Turkey

Turkey’s descent

The news coming out of Turkey now is as bad as can be.  Anne Appelbaum was on The World Tonight comparing the situation to a Bolshevik purge, when Lenin would keep a list of “future enemies” to be liquidated when the time was ripe – in this case secularists and Kemalists.

In the latest developments on Tuesday, the government fired more than 15,000 employees at the education ministry, sacked 257 officials at the prime minister’s office and 492 clerics at the directorate for religious affairs. Additionally, more than 1,500 university deans were asked to resign.

It followed the firing of nearly 8,800 policemen, and the arrests of 6,000 soldiers, 2,700 judges and prosecutors, dozens of governors, and more than 100 generals – or just under one-third of the general corps.

Some 20 news websites critical of the government have also been blocked.

According to a poll published in the Financial Times, one third of the Turkish population believe Erdogan was behind the coup.

Wikileaks is going to release 800,000 secret documents including 300,000 emails from the AKP up to 7 July.  That may throw some light on the events of last Friday though that it will do much for Erdogan’s paranoia.  I wonder if he will attempt the full Putin and make Assange glad of his shelter in the Ecuadorean embassy.

UPDATE:-


Tensions between Turkey and Washington explored here.

Gulen’s lawful permanent residency in Pennsylvania has been a thorn in the side of Turkish-US relations for some time, with Ankara demanding his extradition and Washington refusing in the absence of a formal application and of evidence implicating Gulen.

US Secretary of State John Kerry revealed after the coup attempt that Ankara has not lodged such a formal application, despite countless calls by the Turkish government for him to be expelled to Turkey. A Western diplomat in Ankara, who requested anonymity, told Al-Monitor, “Erdogan is behaving like a vengeful sultan by demanding Gulen be sent to him in chains with no regard to international law on extraditions.”

Erdogan — blinded by anger after news that the perpetrators of the coup had sent a team to the resort town of Marmaris, where he had been on holiday, to allegedly kill him — is in no mood to accept legalistic arguments regarding Gulen’s extradition. He and Prime Minister Binali Yildirim repeated calls to Washington after the failed coup, using language that suggested the matter will determine the future of Turkish-US ties.

Addressing supporters in Istanbul July 16, Erdogan railed, “I call on the United States and President Barack Obama: Dear Mr. President, I told you this before, either arrest Fethullah Gulen or return him to Turkey. You didn’t listen.” He continued, “Now after this coup attempt I call on you again. Hand over the person in Pennsylvania to Turkey.”

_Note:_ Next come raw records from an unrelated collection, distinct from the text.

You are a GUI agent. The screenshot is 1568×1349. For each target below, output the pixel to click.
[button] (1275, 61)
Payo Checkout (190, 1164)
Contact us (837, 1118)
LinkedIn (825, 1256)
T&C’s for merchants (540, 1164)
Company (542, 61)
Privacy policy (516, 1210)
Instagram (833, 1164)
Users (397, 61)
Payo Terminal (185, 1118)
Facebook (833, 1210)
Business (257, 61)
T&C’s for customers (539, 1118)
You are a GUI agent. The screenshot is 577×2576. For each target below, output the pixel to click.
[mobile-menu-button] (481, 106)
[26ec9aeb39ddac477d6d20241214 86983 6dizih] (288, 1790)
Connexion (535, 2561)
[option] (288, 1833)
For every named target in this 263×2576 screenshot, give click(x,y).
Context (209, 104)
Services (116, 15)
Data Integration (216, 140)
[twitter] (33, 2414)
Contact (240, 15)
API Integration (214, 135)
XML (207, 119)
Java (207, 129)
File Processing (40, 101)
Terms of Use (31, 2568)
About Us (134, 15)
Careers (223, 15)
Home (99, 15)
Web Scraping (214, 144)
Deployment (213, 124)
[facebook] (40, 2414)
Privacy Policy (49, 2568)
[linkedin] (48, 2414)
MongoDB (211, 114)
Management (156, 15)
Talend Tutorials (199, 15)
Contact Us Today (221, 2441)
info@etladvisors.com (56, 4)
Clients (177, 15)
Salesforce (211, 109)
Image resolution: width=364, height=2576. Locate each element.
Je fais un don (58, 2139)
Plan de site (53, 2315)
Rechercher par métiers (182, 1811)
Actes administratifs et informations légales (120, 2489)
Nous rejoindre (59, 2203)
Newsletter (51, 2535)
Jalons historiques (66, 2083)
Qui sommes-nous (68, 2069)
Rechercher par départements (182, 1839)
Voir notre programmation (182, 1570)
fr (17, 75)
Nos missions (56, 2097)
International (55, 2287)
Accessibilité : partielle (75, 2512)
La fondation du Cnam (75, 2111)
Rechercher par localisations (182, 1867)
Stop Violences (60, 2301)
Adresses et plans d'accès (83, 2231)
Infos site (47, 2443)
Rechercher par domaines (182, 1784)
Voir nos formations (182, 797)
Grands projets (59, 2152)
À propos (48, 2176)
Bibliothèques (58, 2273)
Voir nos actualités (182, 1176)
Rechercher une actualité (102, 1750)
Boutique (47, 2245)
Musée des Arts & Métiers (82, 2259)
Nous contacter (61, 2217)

Arguing that Turkey had extradited every terrorist suspect Washington requested, Erdogan said the United States should behave similarly if it considered Turkey a strategic ally. Yildirim was more direct in a July 18 statement, asserting the Gulen issue would be the test of Washington’s friendship. “Any country that stands behind Fethullah Gulen is not our friend,” Yildirim said.